In this talk we'll present a high-level overview of the Provable Security Methodology. The roles of definitions, assumptions and reductions in security analyses will be discussed and examples of different types of them will be given.

  1. A philosophical intro to definitions, assumption and proofs
  2. Basic Concepts: one-way functions, collision resistance, IND-CPA
Mohammad Mahmoody
Random Oracles as a Double-Edged Sword: An Ideal Primitive and a Tool for Separations

In this tutorial we will define random oracles and go over two of the main roles they have played in foundations of cryptography. The first role is about *constricting* schemes that are efficient and secure, but only in this model, and would lead to huristic security proofs when a hash function is used instead. The second role is in the area of black-box separations in which the goal is to understand the limitations of cryptographic assumptions.

10:30-11:00 Break
Andrej Bogdanov
Cryptography and NP-Hardness (I):

The purpose of this tutorial is to give a sense why it might be difficult to build a cryptosystem whose security is based on the existence of NP-hard problems. We will begin by reviewing some simple, "well-known" cryptographic reductions and explain their relation to proofs and interactive proof systems. We will then turn to the study of such proof systems and illustrate their power through a few examples. Using this connection, we will explore the limits of provable security for one-way permutations, certain types of one-way functions, and possibly more stringent cryptographic functionalities such as collision resistant hash functions, homomorphic encryption schemes, and private information retrieval schemes.

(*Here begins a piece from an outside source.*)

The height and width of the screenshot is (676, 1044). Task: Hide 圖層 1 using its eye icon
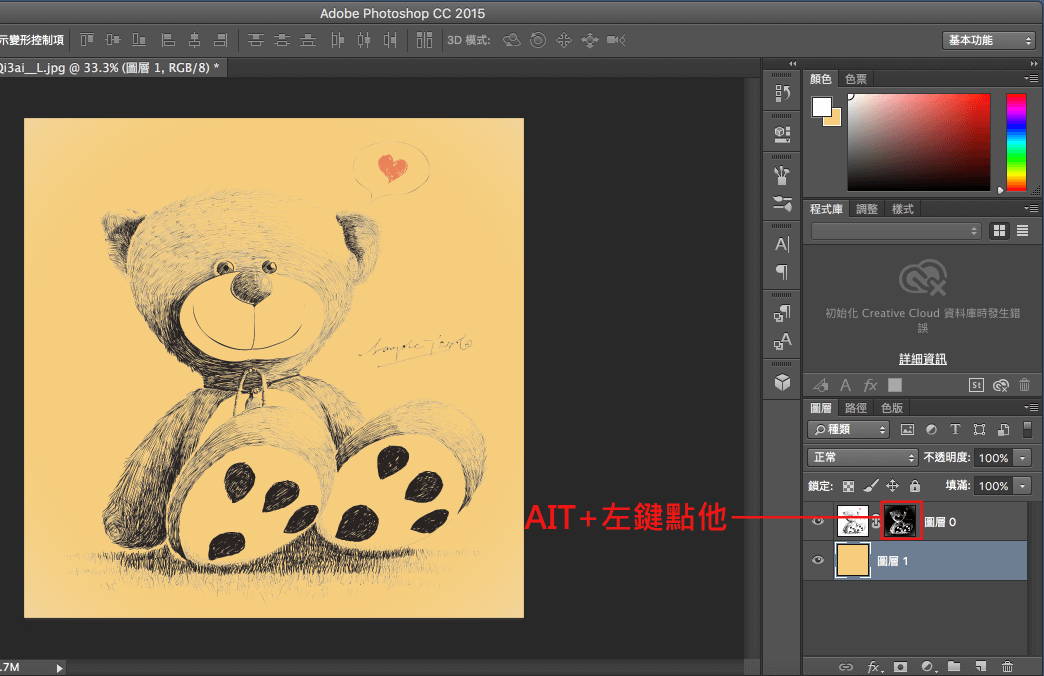tap(819, 561)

Reductions, proofs, and proof systems
  1. Examples of cryptographic reductions
  2. Emulating reductions by proofs
  3. Randomized reductions and interactive proofs
  4. Some important interactive proofs

Mohammad Mahmoody
Introduction to Obfuscation

In this tutorial we will go over the notion of "code obfuscation" and two ways to formalize it. The first definition leads to "Virtual Black-Box Obfuscation" for which we will talk about a known impossibility result (for the general-purpose VBB). We then define the weaker notion of Indistinguishability Obfuscation (iO) that escapes the known impossibility result and we will see that (perhaps more importantly) iO can be used to obtain other crypto applications quite easily.

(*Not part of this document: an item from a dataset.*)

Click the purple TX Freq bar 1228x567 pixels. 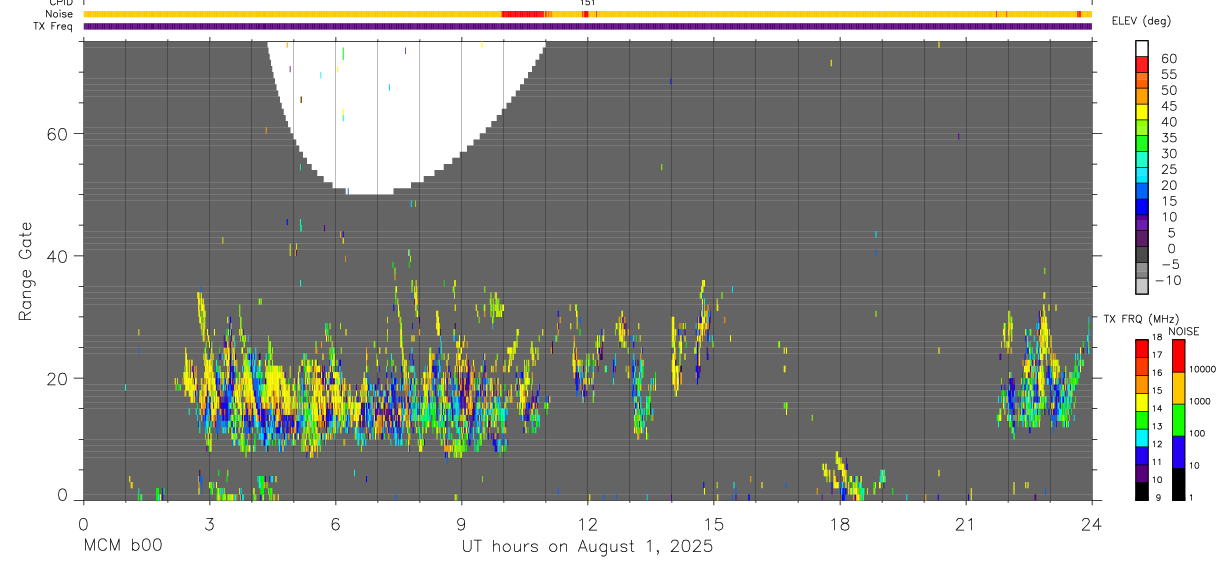tap(587, 26)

  1. Virtual Black-Box Obfuscation; Impossibility of general-purpose VBB
  2. Indistinguishability Obfuscation (iO)
  3. Applications of iO such as Sahai-Waters PKE
15:00-15:30 Break
Pooya Farshim
Random Oracles and Obfuscation

Motivated by the power of random oracles (ROs) in security proofs, we ask if a feasible model of security for hash functions capturing this power can be formalized and applied across a broad range of cryptographic goals. Our starting point is a classical uninstantiability result of Canetti, Goldreich and Halevi (CGH; STOC 98) that rules out the existence of a "general-purpose" definition. We will then study a new abstraction by Bellare, Hoang and Keelveedhi (CRYPTO 13), called Universal Computational Extractors (UCEs), that overcomes CGH's attack and can be used to instantiate ROs in a wide range of protocols. We conclude the first part by showing, somewhat surprisingly, that indistinguishability obfuscators enable new types of attacks to be launched on UCEs. A weaker UCE notion remains outside the reach of our attacks and still retains its applicability. If there is time, we'll also investigate what the implications of the attack for a number of prominent RO-based transforms (such as those for deterministic encryption or CCA security) are.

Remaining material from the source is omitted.